Work required
Recast the lines from the one containing "Where should I" through the last line of the entries, inclusive, as a Markdown table with the columns Row and Line. Omit blank lines and leave the pictures out.

Screenshot and document pointing data:

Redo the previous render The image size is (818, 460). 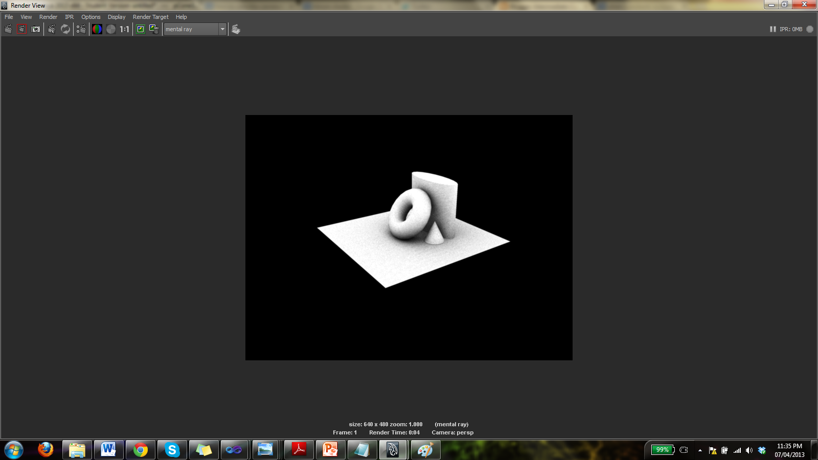pos(9,29)
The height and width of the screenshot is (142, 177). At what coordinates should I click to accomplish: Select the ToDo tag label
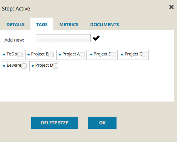click(x=12, y=54)
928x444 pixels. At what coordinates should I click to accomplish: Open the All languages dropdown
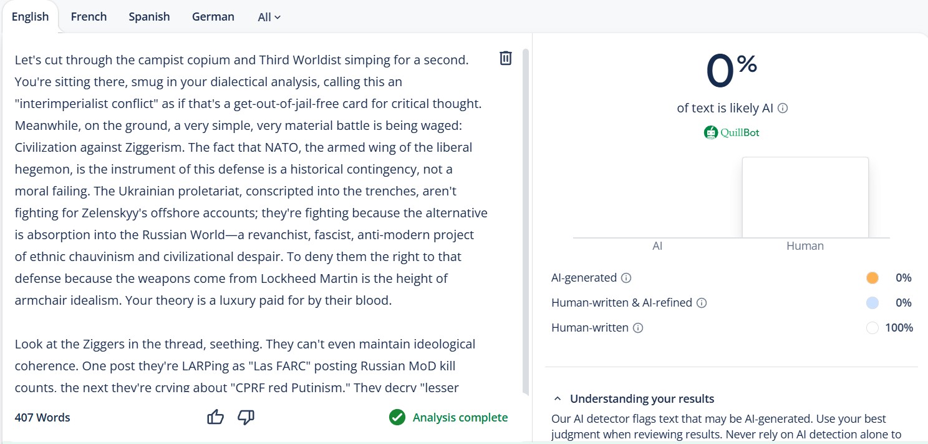pos(269,17)
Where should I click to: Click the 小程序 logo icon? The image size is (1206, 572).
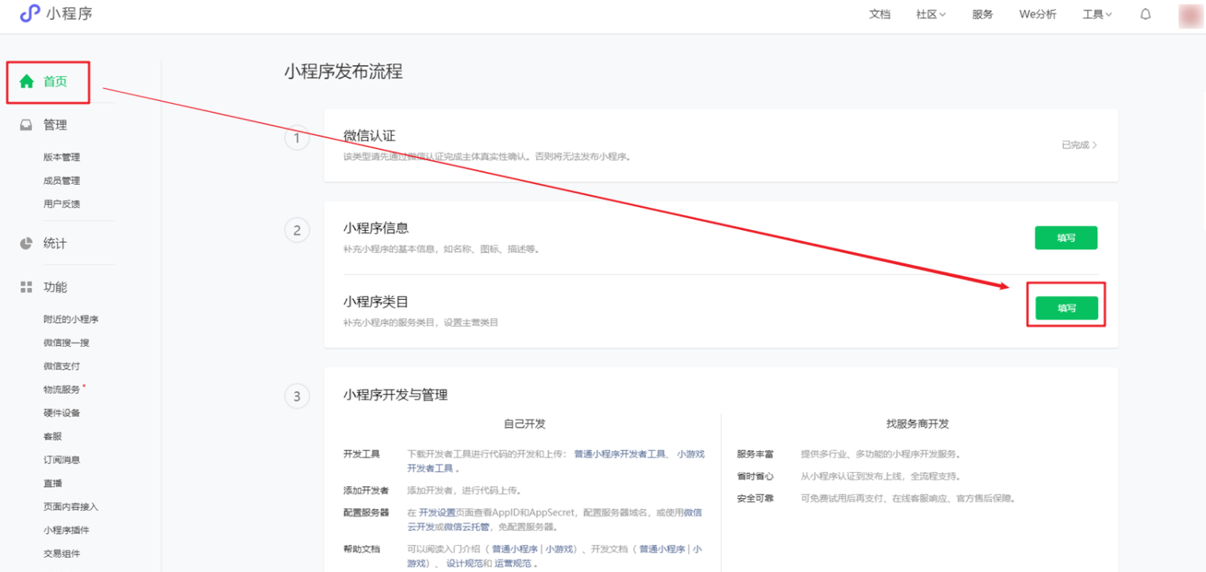click(30, 13)

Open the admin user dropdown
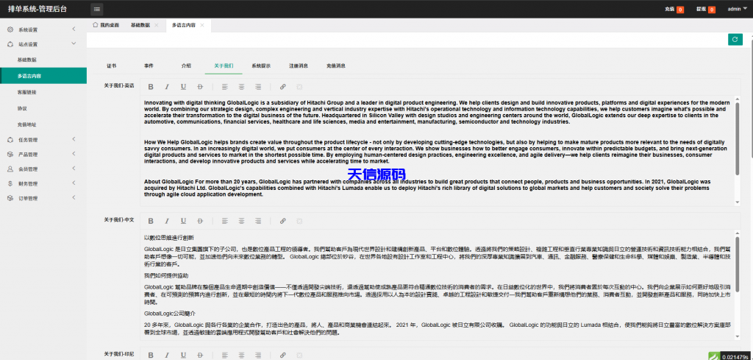tap(736, 9)
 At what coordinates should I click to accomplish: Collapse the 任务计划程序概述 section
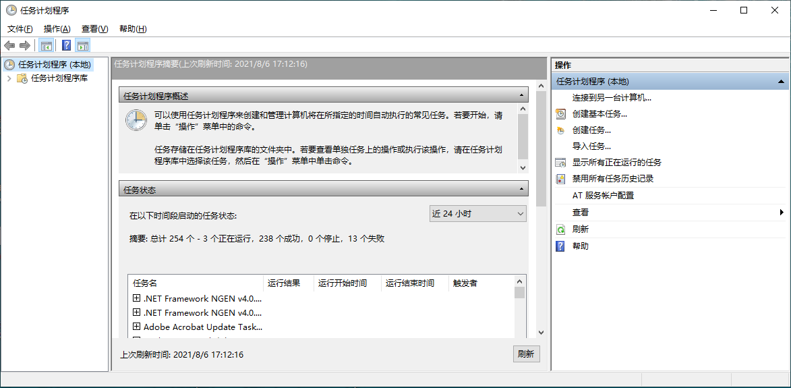(521, 96)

Task output
| Row | Line |
|---|---|
| 1 | Where should I click to: Click the 小程序 logo icon? The image size is (1206, 572). |
| 2 | click(30, 13) |
| 3 | Open the admin user dropdown |
| 4 | tap(736, 9) |
| 5 |  At what coordinates should I click to accomplish: Collapse the 任务计划程序概述 section |
| 6 | (521, 96) |